Luke doesn't rebel for a living. He may well have settled into a stint as idol of the cons had the bosses not insulted and provoked him, sending him to "the Box" on no more pretext than a fear (having seen White Heat?) that his mother's death might drive him to attempt escape. Their own actions provoke the response they feared as Luke makes three breaks for freedom. After the second, his acolytes appear to desert him after he seems to break under physical and mental torture from the bulls, but Dragline's faith is restored when a seemingly tamed Luke seizes a truck and drives off. Dragline needs to believe that Luke had faked being broken, that even as he was clinging to a guard's foot he was planning the third escape. He seems undissuaded when Luke assures him that he was broken and had not planned the truckjacking in advance -- "I never planned anything in my life," Luke insists. Kennedy takes Dragline in an odd direction in these last scenes, turning him from the bully of the early scenes into a Lenny to Luke's George -- a Lenny for whom, in a way, George will sacrifice himself. Yet if Dragline has become as a child in Luke's presence, even as Luke tries to blow him off once and for all, there's a hint at the end that Luke has actually enlightened Dragline in some way. Before Luke, Dragline himself had seemed content to be the king of the cons, but Luke taught him to recognize his chains. That Dragline ends the film shackled actually seems like a sign of progress, proof that he's now travelling Luke's path, for whatever good it will do him. Because Luke himself remains an enigma, Dragline's relationship with him becomes the real story of the film -- which is, I suppose, how Kennedy earned that Oscar.

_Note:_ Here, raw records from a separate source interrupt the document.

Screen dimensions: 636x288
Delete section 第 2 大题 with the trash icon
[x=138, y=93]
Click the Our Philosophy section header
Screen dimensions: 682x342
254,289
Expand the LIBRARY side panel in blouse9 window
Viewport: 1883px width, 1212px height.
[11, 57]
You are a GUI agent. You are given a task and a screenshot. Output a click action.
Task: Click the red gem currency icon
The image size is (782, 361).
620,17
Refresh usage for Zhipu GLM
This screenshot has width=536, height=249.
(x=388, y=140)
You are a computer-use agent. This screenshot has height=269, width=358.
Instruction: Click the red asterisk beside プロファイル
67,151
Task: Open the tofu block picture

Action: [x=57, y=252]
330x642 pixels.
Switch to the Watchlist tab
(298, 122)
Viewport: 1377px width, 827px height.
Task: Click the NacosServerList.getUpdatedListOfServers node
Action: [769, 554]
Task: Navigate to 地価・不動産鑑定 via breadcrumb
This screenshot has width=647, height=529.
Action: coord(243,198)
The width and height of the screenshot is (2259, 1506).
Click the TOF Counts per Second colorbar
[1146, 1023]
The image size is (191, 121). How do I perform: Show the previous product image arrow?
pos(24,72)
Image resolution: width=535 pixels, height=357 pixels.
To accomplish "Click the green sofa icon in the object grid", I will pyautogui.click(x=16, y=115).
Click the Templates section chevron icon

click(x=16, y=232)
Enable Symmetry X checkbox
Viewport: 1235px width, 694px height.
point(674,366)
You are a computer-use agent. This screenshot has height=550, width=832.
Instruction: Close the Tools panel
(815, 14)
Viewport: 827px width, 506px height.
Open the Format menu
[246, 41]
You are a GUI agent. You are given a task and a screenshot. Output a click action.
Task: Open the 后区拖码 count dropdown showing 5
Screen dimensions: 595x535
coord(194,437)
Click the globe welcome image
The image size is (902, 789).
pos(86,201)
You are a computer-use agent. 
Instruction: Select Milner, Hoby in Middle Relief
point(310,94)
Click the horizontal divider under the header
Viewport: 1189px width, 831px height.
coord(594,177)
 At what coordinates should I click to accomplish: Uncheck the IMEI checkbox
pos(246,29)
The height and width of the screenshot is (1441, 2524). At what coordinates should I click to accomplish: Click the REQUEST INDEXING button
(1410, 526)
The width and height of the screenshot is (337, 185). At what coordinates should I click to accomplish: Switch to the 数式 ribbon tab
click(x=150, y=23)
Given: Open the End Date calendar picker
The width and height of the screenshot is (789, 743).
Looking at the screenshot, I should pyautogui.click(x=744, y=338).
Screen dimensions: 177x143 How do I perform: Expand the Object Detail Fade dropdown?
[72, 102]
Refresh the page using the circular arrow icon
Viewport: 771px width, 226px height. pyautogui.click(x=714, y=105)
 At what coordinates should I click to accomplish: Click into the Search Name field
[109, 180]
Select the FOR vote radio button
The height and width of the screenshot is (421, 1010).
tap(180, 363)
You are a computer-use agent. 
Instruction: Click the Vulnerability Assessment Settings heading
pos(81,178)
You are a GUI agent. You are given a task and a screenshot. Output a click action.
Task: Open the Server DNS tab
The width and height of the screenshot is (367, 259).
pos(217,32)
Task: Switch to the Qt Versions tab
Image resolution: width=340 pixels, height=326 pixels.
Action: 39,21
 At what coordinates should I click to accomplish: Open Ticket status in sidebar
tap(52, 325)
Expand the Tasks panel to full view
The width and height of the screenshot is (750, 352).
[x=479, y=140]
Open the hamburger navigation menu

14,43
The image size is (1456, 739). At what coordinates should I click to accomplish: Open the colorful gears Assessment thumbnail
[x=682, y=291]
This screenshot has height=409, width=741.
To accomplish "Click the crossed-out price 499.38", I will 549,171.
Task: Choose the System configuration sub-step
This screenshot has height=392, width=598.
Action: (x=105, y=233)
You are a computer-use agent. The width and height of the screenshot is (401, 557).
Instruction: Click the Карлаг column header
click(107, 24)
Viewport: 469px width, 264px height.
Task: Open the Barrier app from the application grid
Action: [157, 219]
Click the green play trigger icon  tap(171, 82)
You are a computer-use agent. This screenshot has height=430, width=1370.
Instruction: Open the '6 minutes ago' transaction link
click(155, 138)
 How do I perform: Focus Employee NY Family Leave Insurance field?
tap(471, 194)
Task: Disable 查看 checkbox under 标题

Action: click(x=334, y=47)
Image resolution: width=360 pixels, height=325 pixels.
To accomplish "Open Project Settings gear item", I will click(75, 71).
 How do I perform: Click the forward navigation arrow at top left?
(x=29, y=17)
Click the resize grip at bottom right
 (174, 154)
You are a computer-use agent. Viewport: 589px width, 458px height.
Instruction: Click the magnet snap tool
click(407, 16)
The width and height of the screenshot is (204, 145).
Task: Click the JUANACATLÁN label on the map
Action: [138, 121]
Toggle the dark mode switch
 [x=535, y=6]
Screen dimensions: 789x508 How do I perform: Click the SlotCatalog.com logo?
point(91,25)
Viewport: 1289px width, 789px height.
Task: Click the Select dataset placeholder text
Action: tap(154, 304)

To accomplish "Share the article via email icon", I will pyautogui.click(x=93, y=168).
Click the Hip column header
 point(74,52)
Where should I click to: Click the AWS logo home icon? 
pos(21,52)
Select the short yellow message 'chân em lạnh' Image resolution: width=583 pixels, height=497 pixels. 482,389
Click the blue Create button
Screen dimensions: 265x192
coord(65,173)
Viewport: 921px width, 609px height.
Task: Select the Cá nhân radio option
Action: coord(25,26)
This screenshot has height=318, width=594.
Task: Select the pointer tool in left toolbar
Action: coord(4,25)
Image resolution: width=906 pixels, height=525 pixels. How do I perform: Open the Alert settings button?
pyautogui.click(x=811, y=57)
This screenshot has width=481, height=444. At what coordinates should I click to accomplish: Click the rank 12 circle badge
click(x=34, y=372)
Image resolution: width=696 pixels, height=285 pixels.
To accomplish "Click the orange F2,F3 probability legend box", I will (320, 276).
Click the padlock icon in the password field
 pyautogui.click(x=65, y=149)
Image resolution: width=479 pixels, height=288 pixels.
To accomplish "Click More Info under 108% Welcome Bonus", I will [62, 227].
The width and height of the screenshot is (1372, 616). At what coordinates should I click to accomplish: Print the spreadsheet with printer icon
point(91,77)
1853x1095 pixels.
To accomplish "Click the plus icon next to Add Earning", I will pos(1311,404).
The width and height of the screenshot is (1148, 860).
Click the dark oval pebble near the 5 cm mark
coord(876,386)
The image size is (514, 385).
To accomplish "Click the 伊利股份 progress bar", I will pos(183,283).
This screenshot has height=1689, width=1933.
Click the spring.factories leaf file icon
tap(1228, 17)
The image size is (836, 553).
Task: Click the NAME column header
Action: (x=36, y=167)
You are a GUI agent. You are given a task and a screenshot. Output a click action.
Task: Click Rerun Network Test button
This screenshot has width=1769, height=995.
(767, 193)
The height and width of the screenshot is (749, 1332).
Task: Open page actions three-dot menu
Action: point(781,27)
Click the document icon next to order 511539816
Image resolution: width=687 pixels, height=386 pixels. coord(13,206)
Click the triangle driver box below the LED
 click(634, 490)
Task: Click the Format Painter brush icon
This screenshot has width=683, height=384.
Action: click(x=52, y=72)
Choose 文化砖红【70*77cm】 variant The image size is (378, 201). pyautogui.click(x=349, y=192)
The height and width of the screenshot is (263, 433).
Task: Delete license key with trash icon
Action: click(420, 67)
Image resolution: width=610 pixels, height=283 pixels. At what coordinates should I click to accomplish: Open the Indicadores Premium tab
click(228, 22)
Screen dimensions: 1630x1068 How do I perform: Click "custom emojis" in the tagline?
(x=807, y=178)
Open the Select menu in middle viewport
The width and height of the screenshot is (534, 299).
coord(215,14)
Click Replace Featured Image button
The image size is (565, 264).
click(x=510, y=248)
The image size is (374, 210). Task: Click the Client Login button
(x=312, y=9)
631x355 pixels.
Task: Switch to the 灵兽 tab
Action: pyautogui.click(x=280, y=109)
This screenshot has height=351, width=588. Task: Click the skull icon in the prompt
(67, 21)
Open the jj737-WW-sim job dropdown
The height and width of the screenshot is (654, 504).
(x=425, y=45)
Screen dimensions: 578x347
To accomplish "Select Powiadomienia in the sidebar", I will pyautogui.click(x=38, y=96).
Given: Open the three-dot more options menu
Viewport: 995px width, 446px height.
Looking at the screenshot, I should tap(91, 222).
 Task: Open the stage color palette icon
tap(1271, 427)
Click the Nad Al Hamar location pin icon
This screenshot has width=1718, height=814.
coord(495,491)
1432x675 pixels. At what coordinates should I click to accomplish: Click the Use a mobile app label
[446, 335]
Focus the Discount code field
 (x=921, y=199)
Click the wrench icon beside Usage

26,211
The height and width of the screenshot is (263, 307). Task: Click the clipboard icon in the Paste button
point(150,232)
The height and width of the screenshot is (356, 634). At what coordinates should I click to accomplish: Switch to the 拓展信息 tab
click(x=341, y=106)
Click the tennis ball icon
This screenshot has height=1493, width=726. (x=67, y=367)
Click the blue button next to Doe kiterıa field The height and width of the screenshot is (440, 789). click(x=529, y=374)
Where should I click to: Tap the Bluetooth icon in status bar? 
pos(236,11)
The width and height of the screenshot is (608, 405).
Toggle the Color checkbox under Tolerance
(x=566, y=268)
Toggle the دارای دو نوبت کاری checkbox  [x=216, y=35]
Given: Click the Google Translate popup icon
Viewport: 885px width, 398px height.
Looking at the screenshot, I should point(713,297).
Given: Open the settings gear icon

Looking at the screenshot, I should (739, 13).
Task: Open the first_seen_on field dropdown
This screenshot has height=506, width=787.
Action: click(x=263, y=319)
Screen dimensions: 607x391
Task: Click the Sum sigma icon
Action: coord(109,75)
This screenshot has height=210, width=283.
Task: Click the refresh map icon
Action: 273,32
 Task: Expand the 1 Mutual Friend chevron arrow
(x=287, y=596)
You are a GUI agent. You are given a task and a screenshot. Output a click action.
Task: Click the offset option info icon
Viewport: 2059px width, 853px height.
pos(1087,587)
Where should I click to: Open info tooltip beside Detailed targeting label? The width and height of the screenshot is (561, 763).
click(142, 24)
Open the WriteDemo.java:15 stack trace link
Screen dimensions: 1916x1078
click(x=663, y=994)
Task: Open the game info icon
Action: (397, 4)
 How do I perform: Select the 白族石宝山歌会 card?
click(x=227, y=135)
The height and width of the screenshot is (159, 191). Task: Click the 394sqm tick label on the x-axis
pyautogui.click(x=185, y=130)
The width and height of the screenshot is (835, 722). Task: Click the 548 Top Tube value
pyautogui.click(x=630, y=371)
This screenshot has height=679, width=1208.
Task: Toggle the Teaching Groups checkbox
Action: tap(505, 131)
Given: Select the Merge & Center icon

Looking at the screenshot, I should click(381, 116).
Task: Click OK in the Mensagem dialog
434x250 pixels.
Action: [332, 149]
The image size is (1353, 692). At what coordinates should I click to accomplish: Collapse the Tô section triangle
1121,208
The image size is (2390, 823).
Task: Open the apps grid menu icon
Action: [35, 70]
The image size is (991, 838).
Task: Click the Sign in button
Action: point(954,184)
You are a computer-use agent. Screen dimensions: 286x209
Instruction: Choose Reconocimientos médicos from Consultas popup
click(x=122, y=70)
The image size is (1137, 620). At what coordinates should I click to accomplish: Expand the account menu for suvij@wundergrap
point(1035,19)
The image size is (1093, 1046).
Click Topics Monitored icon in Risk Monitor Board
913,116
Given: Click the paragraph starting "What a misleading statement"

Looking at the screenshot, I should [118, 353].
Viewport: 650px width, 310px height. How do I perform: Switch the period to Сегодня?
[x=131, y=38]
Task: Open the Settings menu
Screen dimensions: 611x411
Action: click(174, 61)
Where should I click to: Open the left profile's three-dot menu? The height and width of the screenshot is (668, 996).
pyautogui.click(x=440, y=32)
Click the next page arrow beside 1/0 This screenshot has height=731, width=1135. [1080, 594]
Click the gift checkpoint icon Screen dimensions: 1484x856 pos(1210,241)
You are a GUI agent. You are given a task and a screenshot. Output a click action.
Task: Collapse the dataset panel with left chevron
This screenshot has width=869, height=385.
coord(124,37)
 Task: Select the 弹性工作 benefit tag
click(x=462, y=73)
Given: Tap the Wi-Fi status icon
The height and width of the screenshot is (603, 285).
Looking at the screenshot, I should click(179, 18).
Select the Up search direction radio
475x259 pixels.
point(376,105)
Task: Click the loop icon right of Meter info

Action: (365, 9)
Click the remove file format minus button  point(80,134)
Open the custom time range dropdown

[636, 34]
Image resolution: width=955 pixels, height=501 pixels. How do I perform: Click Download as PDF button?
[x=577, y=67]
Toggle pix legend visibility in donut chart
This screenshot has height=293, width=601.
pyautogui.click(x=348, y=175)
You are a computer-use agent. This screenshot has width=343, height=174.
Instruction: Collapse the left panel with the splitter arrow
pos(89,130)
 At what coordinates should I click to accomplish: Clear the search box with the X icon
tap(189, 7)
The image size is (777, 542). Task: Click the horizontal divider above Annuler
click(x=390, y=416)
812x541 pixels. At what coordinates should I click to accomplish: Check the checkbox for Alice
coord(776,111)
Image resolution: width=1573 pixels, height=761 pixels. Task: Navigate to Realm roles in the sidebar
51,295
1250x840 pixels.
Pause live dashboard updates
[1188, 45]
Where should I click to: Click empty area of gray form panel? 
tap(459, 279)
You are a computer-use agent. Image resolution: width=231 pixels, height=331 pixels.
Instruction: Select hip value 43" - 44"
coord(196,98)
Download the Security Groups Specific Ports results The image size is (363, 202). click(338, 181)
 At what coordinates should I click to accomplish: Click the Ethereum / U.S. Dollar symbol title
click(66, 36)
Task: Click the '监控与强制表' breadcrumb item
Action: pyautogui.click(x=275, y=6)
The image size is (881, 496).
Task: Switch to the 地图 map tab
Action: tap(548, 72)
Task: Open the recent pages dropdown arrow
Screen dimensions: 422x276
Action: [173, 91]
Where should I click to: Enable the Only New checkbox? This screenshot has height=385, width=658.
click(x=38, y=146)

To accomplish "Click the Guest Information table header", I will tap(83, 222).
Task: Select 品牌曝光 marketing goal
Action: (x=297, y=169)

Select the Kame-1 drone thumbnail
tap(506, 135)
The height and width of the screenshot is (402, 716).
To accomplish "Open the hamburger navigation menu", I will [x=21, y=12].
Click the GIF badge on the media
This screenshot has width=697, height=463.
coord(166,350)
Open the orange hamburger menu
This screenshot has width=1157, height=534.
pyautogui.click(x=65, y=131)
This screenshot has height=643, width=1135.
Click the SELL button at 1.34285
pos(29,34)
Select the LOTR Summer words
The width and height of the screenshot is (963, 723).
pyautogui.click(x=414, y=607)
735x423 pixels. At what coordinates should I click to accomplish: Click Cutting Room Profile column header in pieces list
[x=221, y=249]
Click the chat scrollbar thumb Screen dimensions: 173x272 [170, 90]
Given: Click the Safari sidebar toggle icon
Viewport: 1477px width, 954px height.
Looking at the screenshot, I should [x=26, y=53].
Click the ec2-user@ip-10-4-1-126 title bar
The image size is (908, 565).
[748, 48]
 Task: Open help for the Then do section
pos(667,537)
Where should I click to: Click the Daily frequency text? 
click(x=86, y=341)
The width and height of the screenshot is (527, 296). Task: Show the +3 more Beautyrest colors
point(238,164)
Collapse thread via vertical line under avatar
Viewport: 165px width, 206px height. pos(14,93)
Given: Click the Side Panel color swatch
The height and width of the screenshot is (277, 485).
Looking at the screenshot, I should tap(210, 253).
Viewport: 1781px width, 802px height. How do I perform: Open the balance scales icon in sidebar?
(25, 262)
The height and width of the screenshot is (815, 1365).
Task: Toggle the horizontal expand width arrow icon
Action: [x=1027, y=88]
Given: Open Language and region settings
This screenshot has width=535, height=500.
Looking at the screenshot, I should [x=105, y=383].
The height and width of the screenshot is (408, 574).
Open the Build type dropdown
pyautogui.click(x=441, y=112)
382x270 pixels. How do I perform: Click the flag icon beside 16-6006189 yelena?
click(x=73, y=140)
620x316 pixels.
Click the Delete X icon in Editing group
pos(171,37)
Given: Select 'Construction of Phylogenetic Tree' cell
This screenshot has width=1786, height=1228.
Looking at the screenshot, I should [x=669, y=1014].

Stuart Rosenberg wasn't really a great director. He too often calls attention to his and cinematographer Conrad Hall's gimmickry, particularly the mirrorshades of "the man without eyes," and makes some odd pictorial choices like a huge closeup of a singer's mouth during a hymn. But he tells the story smoothly, though Lalo Schifrin's score threatens at times to overwhelm the images, and lets his vast ensemble of character actors do their things. Seeing the picture on a big screen made it more atmospheric, more sensual in a grubby, sweaty sense. It reminds you how a star on the big screen commands not just the screen but the whole theater. Seeing it whole for the first time in a long time also reminded me of how much Cool Hand Luke has influenced the Coen brothers, from their recreation of the mirrorshade man in O Brother Where Art Thou to the echo of Clifton James's orientation speech in The Hudsucker Proxy. It's odd because the Coens have never done anything in spirit like Luke, but it gives you an idea of the impression Rosenberg makes visually, despite what I said above. The film may have a mixed message, but there's definitely no failure to communicate here.